High on the Magic Mountain, the social order is suspended, time becomes elastic and the characters steeped in playful nominative determinism intertwine. The exuberant troublemaker who has a strange erotic charge, monopolizes attention, never finishes a sentence and leaves destruction in his wake is Mynheer Peeperkorn (“His Lordship Pepper”). Boris Johnson could offer a plausible replacement.

And Mann’s description of his native country is certainly apt: here via Mme Chauchat, both flirting and trolling Hans as a model of Germany’s complacent view of its own virtues: “A bourgeois, a humanist and a poet – behold, Germany is whole. all in one, as it should be! »

But it’s a thin thread of humor, thrown across a chasm of darkness emerging beneath the mountain.
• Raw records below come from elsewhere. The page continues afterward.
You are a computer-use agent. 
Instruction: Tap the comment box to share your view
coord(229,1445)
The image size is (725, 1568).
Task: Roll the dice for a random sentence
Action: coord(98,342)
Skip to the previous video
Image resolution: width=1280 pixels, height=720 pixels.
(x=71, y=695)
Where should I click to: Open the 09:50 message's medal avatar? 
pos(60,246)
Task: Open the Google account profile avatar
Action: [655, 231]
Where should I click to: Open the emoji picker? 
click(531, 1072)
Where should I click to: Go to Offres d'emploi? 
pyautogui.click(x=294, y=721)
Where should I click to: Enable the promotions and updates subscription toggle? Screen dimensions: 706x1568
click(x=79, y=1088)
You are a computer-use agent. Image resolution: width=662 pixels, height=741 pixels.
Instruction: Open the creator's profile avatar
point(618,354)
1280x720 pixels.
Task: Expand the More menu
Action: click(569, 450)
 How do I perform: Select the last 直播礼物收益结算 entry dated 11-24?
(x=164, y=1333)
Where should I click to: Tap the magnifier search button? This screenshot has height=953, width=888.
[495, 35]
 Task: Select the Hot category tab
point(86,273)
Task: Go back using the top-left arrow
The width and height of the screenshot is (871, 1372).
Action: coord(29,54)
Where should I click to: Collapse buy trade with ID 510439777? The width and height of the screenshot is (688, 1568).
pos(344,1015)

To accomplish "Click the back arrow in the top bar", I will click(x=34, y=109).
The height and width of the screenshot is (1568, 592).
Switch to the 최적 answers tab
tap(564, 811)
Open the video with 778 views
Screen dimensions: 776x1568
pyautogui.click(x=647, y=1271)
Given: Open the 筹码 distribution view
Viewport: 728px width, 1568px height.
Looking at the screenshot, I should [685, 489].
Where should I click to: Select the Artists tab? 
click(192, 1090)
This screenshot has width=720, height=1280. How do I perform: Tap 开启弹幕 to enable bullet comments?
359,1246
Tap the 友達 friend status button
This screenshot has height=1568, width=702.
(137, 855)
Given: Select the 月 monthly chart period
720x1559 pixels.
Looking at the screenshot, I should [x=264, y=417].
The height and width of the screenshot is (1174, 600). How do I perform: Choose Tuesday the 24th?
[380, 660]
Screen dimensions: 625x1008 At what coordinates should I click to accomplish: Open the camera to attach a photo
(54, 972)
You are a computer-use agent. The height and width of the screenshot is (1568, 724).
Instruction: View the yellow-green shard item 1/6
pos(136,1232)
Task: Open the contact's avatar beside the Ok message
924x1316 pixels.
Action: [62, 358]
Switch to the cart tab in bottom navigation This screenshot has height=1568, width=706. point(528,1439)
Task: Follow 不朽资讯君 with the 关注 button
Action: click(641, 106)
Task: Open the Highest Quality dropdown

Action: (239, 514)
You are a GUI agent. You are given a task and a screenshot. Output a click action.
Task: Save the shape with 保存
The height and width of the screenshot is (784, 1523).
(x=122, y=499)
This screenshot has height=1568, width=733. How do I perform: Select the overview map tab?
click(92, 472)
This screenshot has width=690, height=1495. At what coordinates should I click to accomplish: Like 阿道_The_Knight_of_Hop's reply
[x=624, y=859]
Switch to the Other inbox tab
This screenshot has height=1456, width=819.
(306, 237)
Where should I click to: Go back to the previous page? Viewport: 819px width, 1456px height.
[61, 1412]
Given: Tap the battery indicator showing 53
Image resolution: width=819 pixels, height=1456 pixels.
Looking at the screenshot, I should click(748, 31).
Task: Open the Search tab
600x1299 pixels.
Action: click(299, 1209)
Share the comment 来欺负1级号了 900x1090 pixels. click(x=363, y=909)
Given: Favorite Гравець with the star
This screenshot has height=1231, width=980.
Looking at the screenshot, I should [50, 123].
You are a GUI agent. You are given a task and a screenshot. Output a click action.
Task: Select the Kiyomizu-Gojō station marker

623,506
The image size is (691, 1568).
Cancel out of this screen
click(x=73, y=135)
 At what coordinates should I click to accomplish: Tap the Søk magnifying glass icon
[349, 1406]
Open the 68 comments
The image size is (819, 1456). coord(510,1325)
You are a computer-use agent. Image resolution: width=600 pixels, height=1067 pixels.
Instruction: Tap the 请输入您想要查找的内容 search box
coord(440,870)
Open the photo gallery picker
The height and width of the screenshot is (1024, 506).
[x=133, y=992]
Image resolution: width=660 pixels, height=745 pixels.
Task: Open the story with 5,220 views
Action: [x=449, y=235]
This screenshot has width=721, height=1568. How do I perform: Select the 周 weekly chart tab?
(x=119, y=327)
Mann saw how societies can inexorably slide from stability to political confusion – and war – because they fail to agree on what they stand for.

Towards the end of the novel, we leave Castorp, after his “healing”, staggering in the trenches, his Europe prey to destruction: “Farewell, honest Hans Castorp, farewell, delicate child of life! . . . and if you live or die! Your prospects are poor. A century later, the cast of The Magic Mountainwe then realize as their ghosts disappear from the page, it’s all of us.

Anne McElvoy is the author of “The Saddled Cow: The Life and Legacy of East Germany.”